Extend the "My Friend Thomas" account of entering the Trappist monastery at Saint Joseph's Abbey, picking up right after its final sentence.

[Start Selected text]

Thursday, July 17, 2014

My Friend Thomas

                                                                              XVI.
                                      My Friend Thomas


                                                

 On July 2, 1963, a hot, beautiful,holiday weekend day the likes of which for years had turned all my desires to getting to Cape Cod just as fast as I could to join my buddies in cruising Hyannis Mass searching for whatever lay in store. All day football on the sand, swimming until our lips turned blue, drinking Heinekens and meeting good Catholic girls for parties later on, sleeping like the dead when we could find a spot to crash, and having what I remember as the time of my life; that’s what I thought I’d be doing for years to come.

Instead, I found myself entering the Trappist Monastery of Saint Joseph’s abbey in Spencer, MA. I don’t mean just visiting to say a prayer, or make a brief retreat; I meant for life, never to return to the outside world.

At the guest house, I met two other men my age who were to enter the life with me, Ned Mullaney and Richard Miller.   Ned was a graduate of Holy Cross College and right from the start I could see that he would be an Abbot someday. He was more than well educated and very intelligent, he was obviously wholesome and evidencing a goodness which was not superficial as was mine. I acted like a good person, but I knew myself better than that. Richard seemed much more like Harvard or MIT trained, very brilliant but a little uptight. I thought he showed stress from the moment I met him and I always suspected that he wouldn’t last long in this life; imagine me suspecting that of another.

[End Selected text]
[Start Collected material]

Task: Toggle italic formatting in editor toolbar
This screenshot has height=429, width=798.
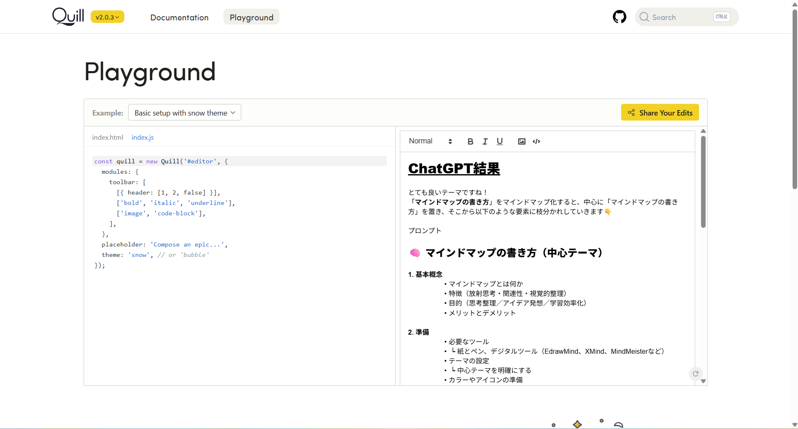Action: (x=485, y=141)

[End Collected material]

- Right answer -
I had previously visited with the vocation director, Father Theophane Boyd, OCSO, at Spencer.  I liked Father Theophane a lot from that moment on. Many years later, I would buy a book that he wrote after spending time in a Japanese Zen monastery. It is entitled, "Tales of the Magic Monastery". For the past ten years, it has been my practice  to read short excerpts from texts important to me. His book, along with the Sermon on the Mount"(Matthew), Poems of Emily Dickinson, "Tao Te Ching" by Lao Tzu and "The Way of Chuang Tzu" edited by Thomas Merton have been most helpful. Father Theophane arranged for me to be interviewed by Father Mark Dellery.  I was to meet with him in the Grace Chapel reception room. Theophane escorted me to a musty old room with furniture which had to be 500 years old. He left me alone to get Father Mark. He was gone for about 20 minutes. I was getting very fidgetty, and began to wonder if this wasn't a ploy to induce an aspirant to give up now and run from the interview. Eventually, Father Mark entered. He looked like a very elderly Shawmut Indian and had a very large, old- fashioned, hearing aid. I was extremely uncomfortable as the interview began. I simply hated to be trying to sell myself, for I knew myself too well.  I t was only after we talked about my former girl friends, and about my favorite beer, and my favorite golf courses that I began to believe that Fr.Mark belonged to the human race, and that there might be a place for me at Saint Joseph's Abbey.

We talked briefly about things, and then discussed my need to study Latin before entering. Theophane said that there was a school in Kentucky which I could attend for the remainder of the school year, then come back to see him in June.  I agreed, but I told him that all my savings would be gone by June. He noted that and I left to get in touch with Saint Mary's College in Lebanon, KY.
From late January to early June, I played more basketball than I'd ever played in my life before, for that's what the Seminarians in KY do, when they're not "creek-jumping". So on the following July 2nd, I entered Saint Joseph's Abbey as a postulant with the name Frater Dominic.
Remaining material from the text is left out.